とりあえず今だけ――そう、たった一度、彼女を犯しさえすれば――それにClass−Cだというなら、どうせ彼女は既に――そんなことを僕は思い――
「!!!」
少女は、顔を上げて真っ直ぐに僕のことを見ていた。こちらを睨みつけてくる、どこか晴香に似たその顔には、僕に対する恐怖と嫌悪だけが浮かべられていた。
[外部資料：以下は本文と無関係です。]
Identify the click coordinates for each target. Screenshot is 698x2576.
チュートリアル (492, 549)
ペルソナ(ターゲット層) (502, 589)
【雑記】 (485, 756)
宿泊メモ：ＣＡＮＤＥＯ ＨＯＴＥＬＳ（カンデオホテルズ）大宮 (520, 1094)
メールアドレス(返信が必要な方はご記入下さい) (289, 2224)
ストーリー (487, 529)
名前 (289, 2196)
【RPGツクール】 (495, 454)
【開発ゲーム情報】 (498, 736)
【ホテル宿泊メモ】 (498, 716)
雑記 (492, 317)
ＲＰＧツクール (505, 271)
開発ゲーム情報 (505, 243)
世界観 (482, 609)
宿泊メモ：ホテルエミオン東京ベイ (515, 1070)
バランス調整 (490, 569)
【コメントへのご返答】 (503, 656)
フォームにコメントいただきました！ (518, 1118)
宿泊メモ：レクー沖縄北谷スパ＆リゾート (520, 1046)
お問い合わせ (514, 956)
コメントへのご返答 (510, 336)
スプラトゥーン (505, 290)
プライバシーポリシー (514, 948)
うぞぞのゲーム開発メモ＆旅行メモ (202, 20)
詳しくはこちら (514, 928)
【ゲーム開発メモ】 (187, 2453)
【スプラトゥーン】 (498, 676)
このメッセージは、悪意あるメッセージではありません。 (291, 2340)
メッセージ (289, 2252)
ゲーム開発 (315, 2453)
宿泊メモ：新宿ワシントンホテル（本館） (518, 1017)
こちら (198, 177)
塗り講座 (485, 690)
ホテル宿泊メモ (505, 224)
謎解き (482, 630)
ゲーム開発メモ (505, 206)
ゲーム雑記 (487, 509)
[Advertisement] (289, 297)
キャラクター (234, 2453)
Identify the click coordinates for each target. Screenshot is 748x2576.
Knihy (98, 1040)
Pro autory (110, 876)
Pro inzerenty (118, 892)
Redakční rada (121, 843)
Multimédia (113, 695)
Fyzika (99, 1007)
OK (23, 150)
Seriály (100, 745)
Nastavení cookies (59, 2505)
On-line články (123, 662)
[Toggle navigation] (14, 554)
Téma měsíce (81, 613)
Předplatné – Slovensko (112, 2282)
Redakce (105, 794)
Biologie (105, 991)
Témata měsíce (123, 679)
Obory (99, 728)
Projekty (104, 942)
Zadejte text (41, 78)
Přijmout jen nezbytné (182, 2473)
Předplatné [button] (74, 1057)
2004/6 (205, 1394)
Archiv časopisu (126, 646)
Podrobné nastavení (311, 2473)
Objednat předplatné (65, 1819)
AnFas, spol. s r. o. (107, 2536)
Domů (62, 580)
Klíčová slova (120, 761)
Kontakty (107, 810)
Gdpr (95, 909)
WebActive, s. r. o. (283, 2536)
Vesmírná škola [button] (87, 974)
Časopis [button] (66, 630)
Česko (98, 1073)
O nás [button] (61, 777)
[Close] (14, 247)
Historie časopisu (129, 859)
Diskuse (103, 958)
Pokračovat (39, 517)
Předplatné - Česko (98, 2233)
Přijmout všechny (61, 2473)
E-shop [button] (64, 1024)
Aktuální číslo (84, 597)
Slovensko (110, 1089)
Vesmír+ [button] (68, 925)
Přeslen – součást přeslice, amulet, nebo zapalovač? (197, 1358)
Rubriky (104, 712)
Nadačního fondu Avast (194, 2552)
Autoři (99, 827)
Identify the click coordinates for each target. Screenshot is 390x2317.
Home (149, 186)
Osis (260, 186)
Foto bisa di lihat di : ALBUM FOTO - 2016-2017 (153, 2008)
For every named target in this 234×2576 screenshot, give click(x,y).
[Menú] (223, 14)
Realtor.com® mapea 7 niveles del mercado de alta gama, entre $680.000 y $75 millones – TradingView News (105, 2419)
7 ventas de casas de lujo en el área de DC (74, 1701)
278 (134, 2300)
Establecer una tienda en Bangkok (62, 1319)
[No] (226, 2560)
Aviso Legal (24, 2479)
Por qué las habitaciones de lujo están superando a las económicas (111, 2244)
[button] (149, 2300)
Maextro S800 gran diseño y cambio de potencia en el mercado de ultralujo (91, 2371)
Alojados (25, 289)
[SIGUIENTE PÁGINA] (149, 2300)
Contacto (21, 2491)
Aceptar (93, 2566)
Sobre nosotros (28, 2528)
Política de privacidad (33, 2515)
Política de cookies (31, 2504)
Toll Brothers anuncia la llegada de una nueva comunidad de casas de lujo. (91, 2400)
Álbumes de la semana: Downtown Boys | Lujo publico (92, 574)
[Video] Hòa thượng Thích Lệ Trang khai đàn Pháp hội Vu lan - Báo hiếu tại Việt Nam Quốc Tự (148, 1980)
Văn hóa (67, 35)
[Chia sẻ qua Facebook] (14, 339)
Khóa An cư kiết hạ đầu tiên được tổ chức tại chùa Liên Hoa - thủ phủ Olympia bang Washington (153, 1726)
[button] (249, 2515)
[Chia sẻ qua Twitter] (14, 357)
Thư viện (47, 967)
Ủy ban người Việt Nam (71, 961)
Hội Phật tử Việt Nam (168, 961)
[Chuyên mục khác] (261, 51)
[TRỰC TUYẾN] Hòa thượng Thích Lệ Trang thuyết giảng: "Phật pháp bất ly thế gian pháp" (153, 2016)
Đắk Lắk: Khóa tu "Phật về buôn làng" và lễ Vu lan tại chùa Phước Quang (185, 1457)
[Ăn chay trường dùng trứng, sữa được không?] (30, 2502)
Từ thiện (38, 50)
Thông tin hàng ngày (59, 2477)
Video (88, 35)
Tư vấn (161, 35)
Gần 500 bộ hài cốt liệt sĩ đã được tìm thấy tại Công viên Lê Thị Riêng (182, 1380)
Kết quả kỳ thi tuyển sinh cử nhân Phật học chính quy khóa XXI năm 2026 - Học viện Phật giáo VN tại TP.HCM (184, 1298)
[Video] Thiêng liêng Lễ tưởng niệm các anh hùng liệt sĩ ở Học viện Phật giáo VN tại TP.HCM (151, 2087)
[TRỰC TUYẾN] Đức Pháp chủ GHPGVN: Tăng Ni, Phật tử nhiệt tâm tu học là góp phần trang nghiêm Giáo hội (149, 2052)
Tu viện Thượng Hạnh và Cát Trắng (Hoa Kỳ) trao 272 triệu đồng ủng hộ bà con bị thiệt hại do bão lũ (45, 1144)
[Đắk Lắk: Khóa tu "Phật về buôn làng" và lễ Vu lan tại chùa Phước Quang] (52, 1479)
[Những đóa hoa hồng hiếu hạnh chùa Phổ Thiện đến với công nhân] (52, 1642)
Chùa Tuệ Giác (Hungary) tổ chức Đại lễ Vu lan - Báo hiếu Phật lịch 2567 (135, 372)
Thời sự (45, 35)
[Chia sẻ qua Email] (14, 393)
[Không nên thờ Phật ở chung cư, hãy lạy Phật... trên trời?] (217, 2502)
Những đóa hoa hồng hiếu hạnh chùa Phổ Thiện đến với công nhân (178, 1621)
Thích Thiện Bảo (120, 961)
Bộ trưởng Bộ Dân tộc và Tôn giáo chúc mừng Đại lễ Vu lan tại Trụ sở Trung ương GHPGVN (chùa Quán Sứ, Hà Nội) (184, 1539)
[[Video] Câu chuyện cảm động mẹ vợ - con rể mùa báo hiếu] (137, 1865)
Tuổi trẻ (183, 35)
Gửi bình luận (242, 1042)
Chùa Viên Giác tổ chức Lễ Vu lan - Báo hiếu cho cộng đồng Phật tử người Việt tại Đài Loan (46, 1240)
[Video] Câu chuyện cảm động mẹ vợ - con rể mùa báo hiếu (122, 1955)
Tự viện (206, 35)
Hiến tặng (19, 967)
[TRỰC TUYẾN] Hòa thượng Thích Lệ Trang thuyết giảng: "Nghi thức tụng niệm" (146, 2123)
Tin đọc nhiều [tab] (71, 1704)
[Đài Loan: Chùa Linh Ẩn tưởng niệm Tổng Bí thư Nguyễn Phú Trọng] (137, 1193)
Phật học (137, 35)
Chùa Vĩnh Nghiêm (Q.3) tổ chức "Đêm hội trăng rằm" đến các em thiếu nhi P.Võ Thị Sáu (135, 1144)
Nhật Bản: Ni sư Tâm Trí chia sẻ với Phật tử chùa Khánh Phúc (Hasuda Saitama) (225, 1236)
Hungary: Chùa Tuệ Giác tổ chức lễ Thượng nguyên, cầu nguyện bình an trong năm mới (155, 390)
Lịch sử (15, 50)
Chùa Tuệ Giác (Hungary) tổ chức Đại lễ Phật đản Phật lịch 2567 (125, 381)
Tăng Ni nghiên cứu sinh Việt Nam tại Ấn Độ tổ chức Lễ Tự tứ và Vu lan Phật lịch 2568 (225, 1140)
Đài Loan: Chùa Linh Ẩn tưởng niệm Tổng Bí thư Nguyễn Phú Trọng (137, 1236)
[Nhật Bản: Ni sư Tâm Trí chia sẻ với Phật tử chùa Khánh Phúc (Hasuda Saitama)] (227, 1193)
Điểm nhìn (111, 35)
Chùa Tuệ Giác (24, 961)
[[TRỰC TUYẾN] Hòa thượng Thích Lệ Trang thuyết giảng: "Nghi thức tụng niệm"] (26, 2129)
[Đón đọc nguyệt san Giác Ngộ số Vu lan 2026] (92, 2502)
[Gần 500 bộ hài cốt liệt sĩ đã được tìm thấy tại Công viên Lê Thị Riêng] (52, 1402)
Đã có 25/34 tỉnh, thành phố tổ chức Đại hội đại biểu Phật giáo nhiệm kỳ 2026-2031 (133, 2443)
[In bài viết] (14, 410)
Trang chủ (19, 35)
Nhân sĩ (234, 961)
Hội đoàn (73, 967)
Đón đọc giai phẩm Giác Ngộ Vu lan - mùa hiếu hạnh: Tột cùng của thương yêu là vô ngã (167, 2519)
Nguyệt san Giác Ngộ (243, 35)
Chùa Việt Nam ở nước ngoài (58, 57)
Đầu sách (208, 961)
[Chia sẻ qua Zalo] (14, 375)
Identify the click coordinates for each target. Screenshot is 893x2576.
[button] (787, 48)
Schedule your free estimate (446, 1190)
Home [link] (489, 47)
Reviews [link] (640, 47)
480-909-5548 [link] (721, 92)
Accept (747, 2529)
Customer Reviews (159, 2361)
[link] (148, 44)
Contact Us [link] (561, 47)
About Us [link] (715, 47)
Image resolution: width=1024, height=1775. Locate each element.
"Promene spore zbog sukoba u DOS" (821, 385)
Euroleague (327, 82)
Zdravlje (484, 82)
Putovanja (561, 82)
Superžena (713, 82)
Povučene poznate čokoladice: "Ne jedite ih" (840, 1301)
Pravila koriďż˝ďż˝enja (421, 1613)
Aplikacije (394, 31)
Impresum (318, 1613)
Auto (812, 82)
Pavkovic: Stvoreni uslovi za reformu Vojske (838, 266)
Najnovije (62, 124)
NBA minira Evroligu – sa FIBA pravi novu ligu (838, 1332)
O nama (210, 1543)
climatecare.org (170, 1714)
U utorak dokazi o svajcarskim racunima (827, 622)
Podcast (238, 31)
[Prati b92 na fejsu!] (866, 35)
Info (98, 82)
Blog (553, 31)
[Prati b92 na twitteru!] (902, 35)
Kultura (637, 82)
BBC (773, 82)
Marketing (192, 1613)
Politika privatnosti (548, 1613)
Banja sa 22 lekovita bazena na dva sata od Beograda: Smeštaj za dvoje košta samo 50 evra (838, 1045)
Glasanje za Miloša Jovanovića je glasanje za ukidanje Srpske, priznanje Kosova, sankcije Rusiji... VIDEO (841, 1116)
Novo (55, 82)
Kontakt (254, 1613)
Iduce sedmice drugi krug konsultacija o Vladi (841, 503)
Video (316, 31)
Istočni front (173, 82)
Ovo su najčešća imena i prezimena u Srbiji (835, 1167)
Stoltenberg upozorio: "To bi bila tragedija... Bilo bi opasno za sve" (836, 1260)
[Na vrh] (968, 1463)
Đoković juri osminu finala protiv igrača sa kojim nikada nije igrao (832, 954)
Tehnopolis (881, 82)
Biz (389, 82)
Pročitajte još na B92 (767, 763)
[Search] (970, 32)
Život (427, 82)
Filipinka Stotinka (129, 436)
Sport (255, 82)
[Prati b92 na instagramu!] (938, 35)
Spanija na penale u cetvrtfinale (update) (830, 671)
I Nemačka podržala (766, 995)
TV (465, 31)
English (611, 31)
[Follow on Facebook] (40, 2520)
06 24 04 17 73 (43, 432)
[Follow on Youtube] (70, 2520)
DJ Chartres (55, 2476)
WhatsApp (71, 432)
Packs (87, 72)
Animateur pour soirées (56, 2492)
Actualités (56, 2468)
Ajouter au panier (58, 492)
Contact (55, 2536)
「そんなこと――できるわけがないだろうがぁぁぁっ!!」
胸に湧き上がったどす黒い悔恨ごと吐き捨てるように、僕は思い切り叫んでいた。
「そうか」
溜息をついて高槻が言い、次の瞬間、耳を聾するような轟音が『精錬の間』に響きわたった。少女の躯が床の上で横たわったまま、一瞬ぴんと硬直し、爆ぜた頭から血と脳漿が撒き散らされる。そしてぐたりと全身から力が抜け、少女はそのまま二度と動かなくなった。傍らに立つ高槻の手には、硝煙の立ち昇るリボルバーが握られていた。
「――なんてことをするんだっ!!!」
僕は自分の口が耳まで裂けたように思った。高槻は煩そうにこちらを振り返った。
「言っただろう。処刑か、さもなきゃClass−Zだって。どっちにするかは、俺達の裁量に任されている。…まあ、地の底で死ぬまで肉便器をやるよりはまだましだろう。あそこは文字通りの地獄だからな」
「だからって…っ!」
「おい、勘違いをするなよ――」
激昂して詰め寄る僕を、高槻は冷たい目で見据えた。
「こいつがこんなことになったのは俺のせいじゃない。お前のせいなんだからな」
「何だと!?」
僕は自分の顔色が変わるのを感じた。
「お前が俺の言う通り、こいつを犯しさえしていれば、こいつは死なずに済んだんだ。それどころか、お前のペットになれば、研究員の特権のおこぼれに預かることだってできた。なのにお前はおかしな格好をつけてそうしなかった」
「僕はっ――!」
「確かに引鉄をひいたのは俺かもしれん。だが、そうさせたのはお前だ。こいつの命と、自分のちっぽけな道徳観念を天秤にかけて、結果、お前は道徳を選んだ。解るか? お前がこいつに処刑の宣告を下したんだ。そのお前に、俺を非難する資格があるのか?」
「僕は…」
「結局、お前はこいつを助けたかったんじゃない。自分自身を守りたかっただけだ――」
返す言葉もなく俯く僕に、最後にそう言い捨てると、高槻は踵を返して『精錬の間』を出て行った。
僕はしばらくその場に立ち尽くした後、やがて声を上げて泣き始めた。
どうして高槻が、あの少女の審判の場に僕を連れ出したのか、結局僕にはよく解らなかった。ただ単に違反者を処分するだけなら、高槻の独断でやってしまえばいいだけの話だからだ。なのに何故、わざわざ僕を『精錬の間』に呼び出し、彼女を犯すか、見殺しにするか、その選択を迫ったのか――
まさか、違反者の処罰にかこつけて、僕に女を宛がってくれようとしたわけでもないだろう。高槻は酔狂な人間ではあるが、少なくともそうした下世話なかたちで他人に貸しを作るのを好むような野卑なタイプではない。いっそ、純粋に僕を嘲弄するためだっだと考えたほうが、よほど合点がいった。
あるいは、あの夜、審判を受けたのはあの少女ではなく、僕なのかもしれなかった。だとすれば、僕は高槻の審判に合格したのか、落第したのか――
結果がどちらであるにせよ、それが僕にとって歓迎すべき類いのものではないことだけは確かだった。